- #1

PsychonautQQ

- 784

- 10

## Homework Statement

Let f(x) = x^4 - 6x^2 - 2. Let K be a splitting field for this polynomial over Q, show that Gal(K:Q) is non-abelian of order 8.

## Homework Equations

## The Attempt at a Solution

So I calculated the roots of this polynomial, one root was r = (3+(11^1/2))^1/2, and the others were -r, ir and -ir where i=(-1)^1/2. Thus a Q(i,r) is a splitting field of f(x) over Q.

Now time to calculate the Galois group. The minimal polynomial of r over Q is f(x).
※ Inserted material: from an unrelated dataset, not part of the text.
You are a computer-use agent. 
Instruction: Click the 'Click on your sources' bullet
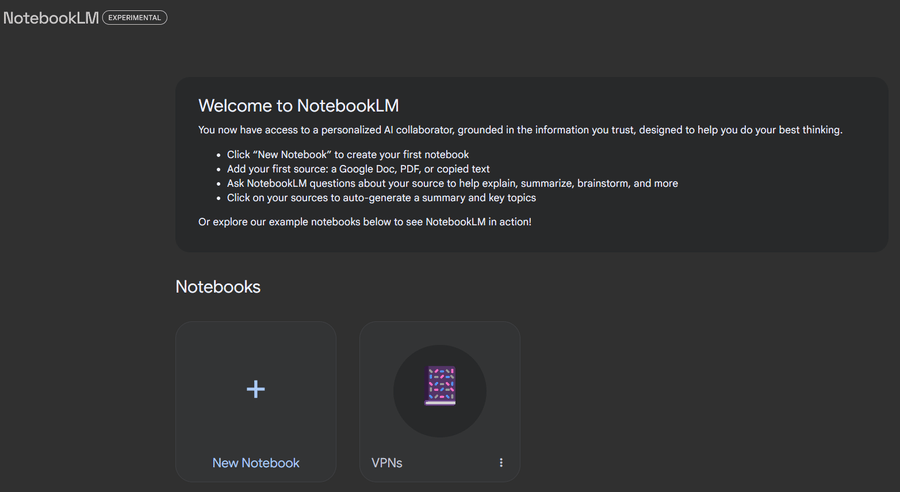[389, 198]
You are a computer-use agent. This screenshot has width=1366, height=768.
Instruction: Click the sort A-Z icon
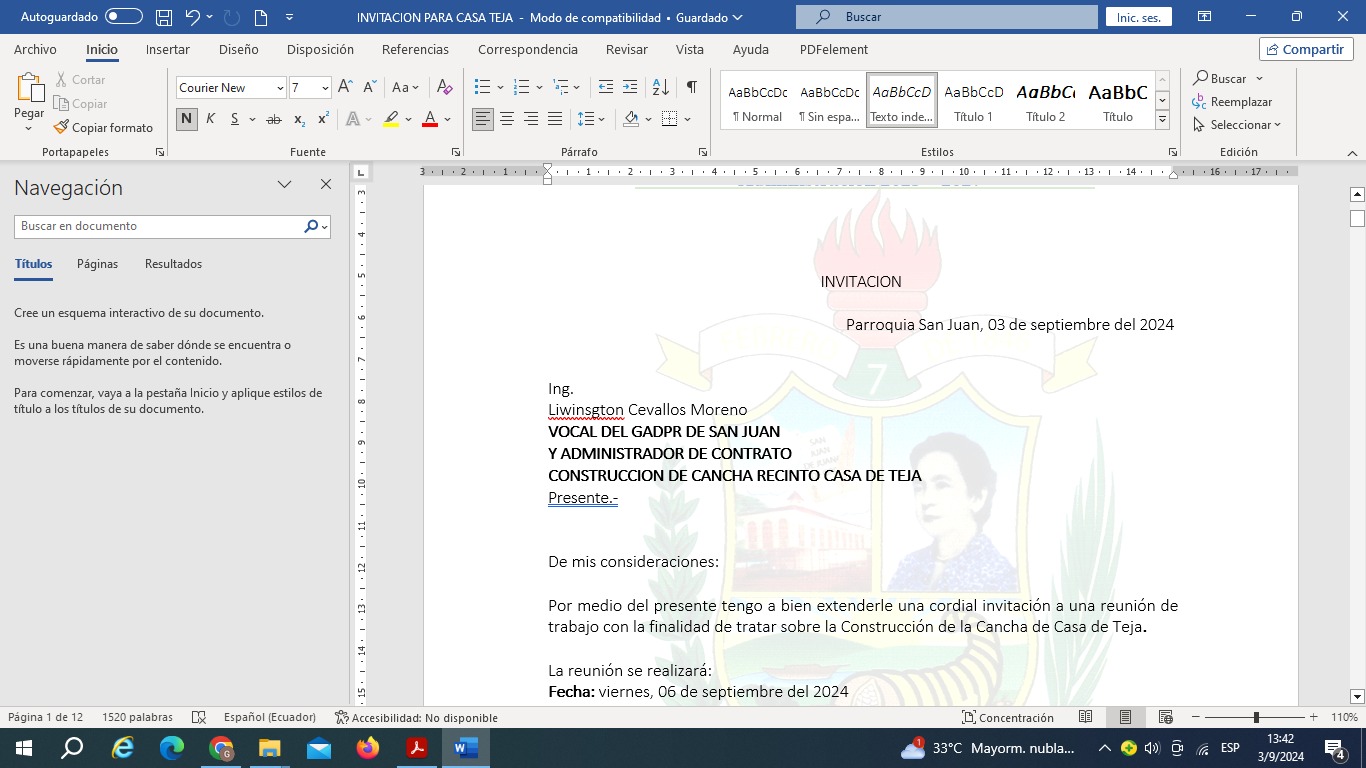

I know this because it is a root of f(x) and f(x) is irreducible over Q by Eisenstein criteria with p=2. Thus there is an element of Gal(K:Q) that takes r to -r, and another that takes r to ir, and another that takes r to -ir, because it must take r to the other roots of it's minimal polynomial in Q.

The minimal polynomial of i over Q(r) is x^2+1, and so there is are elements of the Galois group that take i to i and i to -i.

We also know that [Q(r,i):Q] = [Q(r,i):Q(r)] * [Q(r):Q]. Since the minimal polynomial of i over Q(r) is x^2 + 1 we know that [Q(r,i):Q(r)] = 2 and thus [Q(r,i):Q] = 8.

Since Char(Q)=0 and Q(r,i) is a finite splitting field of this polynomial over Q, [Q(r,i):Q] is a galois extension and so Gal(Q(r,i):Q) = [Q(r,i):Q] = 8.

So any element in the Galois group can take r to one of four different places and i to 1 of 2 different places, and there is an element for each of these possibilities, and so these are the 8 elements in the Galois group. (is this logic shaky?)

Now, to show it's non abelian,. Let b the map that permutes the roots of the minimal polynomial of i over Q(r) and c be the map that takes r to ir, (which are both roots of its minimal polynomial over Q). Then bc(r) = b(ir) = -ir and cb(r) = c(r) = ir. Thus cb(r) does not equal bc(r) so this group is not abelian.